# [Objectives]
(a) From the text on customer retention, list each part of the customer journey it names as something to examine.
(b) Count the rows in the recorded data that contain the string "screenshot". Reply with the number only.

As we head into the new year, companies are examining ways of strengthening ties to their customer base. New and traditional methods are being closely studied and implemented. So, we looked at the innovative strategies of some of the most successful companies to see how they keep their customers coming back.
Start With Your CLV
Part of an effective customer retention strategy is identifying the best target audience. The old adage of “working smart not hard” should be applied. An effective metric to use for this purpose is Customer Lifetime Value or CLV, which is measuring the annual revenue from a customer minus the cost of their acquisition. This prevents over expenditures and allows for more targeted marketing efforts
“Customer lifetime value is something we put a tremendous emphasis on”, says James Beard of Box Genie. “A great deal of our successful customer retention model is based on maintaining and marketing to those who are most likely to provide return business. What is amazing is that only 42% of companies accurately measure this statistic, which is why we have incorporated several aspects into our computations.”
Though we want to keep all our customers, it is important to recognize the associated costs and the differences in various previous customer groups. By using helpful metrics such as CLV, businesses can gain a better understanding of how to maintain their customer base without significantly driving up expenses.
Evaluating the Customer Experience
Often thought of as the customer journey, companies that have high retention rates will consistently and frequently evaluate their full customer experience, making improvements where necessary. However, many businesses who do this will often miss significant items in their customer journey.
A common mistake when evaluating the customer experience is limiting internal reviews to the service aspect. In reality, that is just one part of a much larger picture. Performing a thorough examination by making a list of every part of the customer journey, from first impression, to service, to product quality, to checkout, and follow up, is essential to understanding the full experience.
However, few methods are as effective as simple conversation. As author and marketing consultant, Roy H WIlliams stated, “The first step in exceeding your customer’s expectations is to know those expectations.”

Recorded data

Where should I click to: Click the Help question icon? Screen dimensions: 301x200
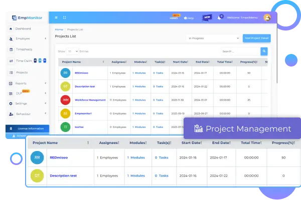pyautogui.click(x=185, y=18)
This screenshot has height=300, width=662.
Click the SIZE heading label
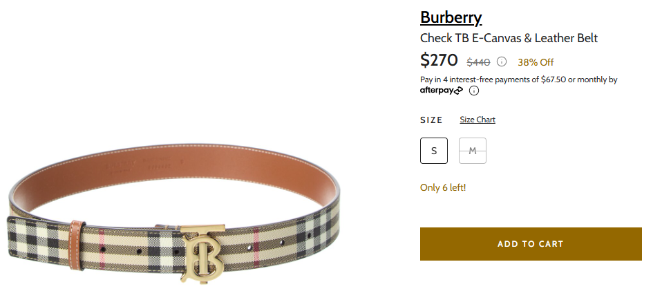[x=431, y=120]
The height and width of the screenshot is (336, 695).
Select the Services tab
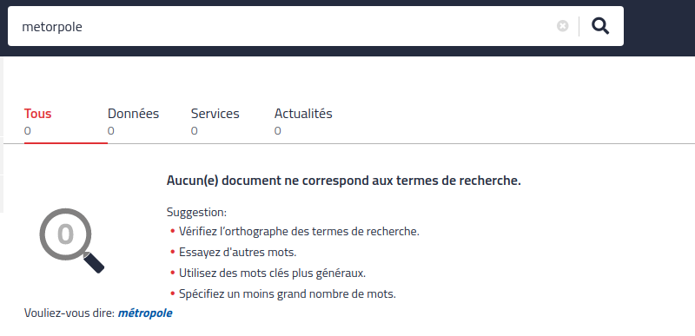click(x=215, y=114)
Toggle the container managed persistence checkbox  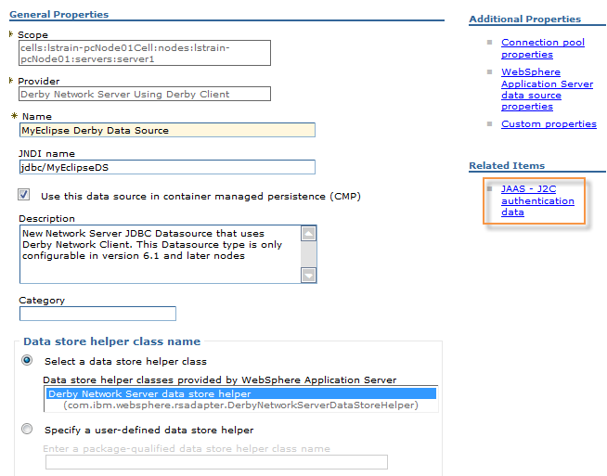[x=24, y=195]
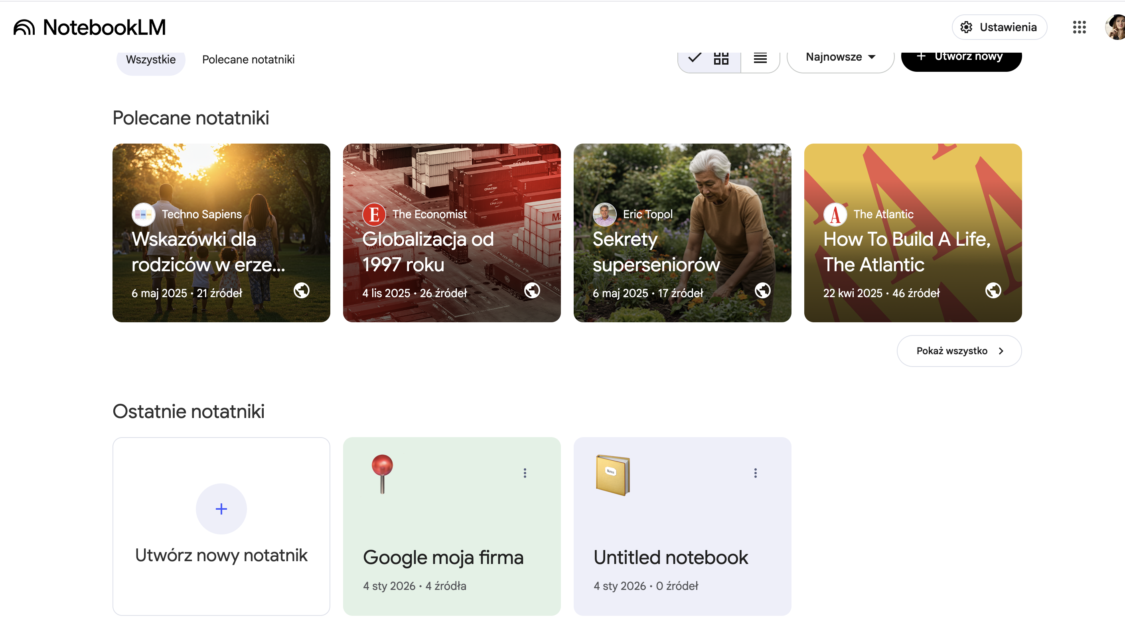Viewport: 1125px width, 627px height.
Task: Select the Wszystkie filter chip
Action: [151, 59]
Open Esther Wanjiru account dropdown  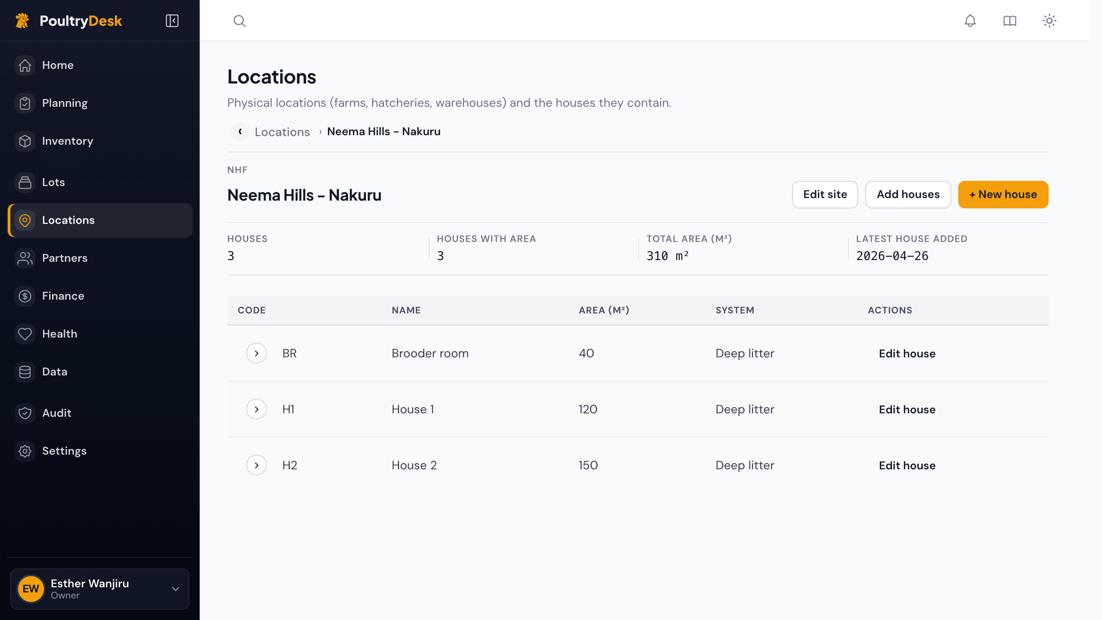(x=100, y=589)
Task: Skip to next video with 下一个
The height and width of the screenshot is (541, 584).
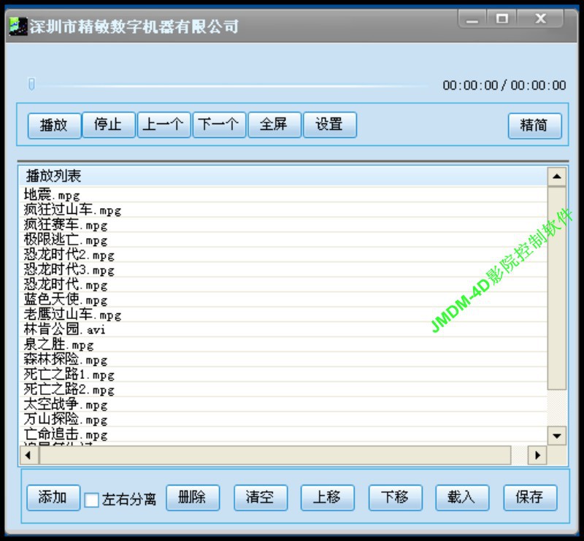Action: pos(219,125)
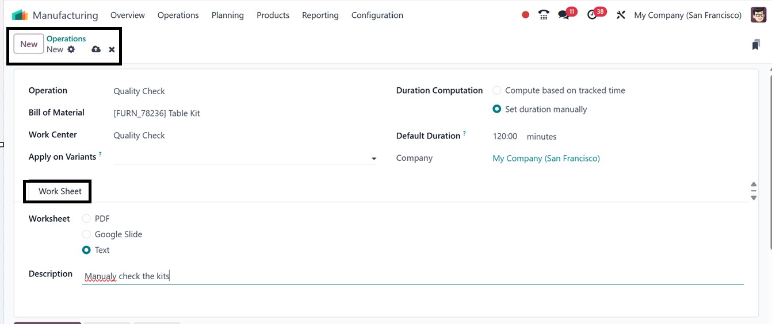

# [Responses]
(a) first impression, service, product quality, checkout, follow up

(b) 3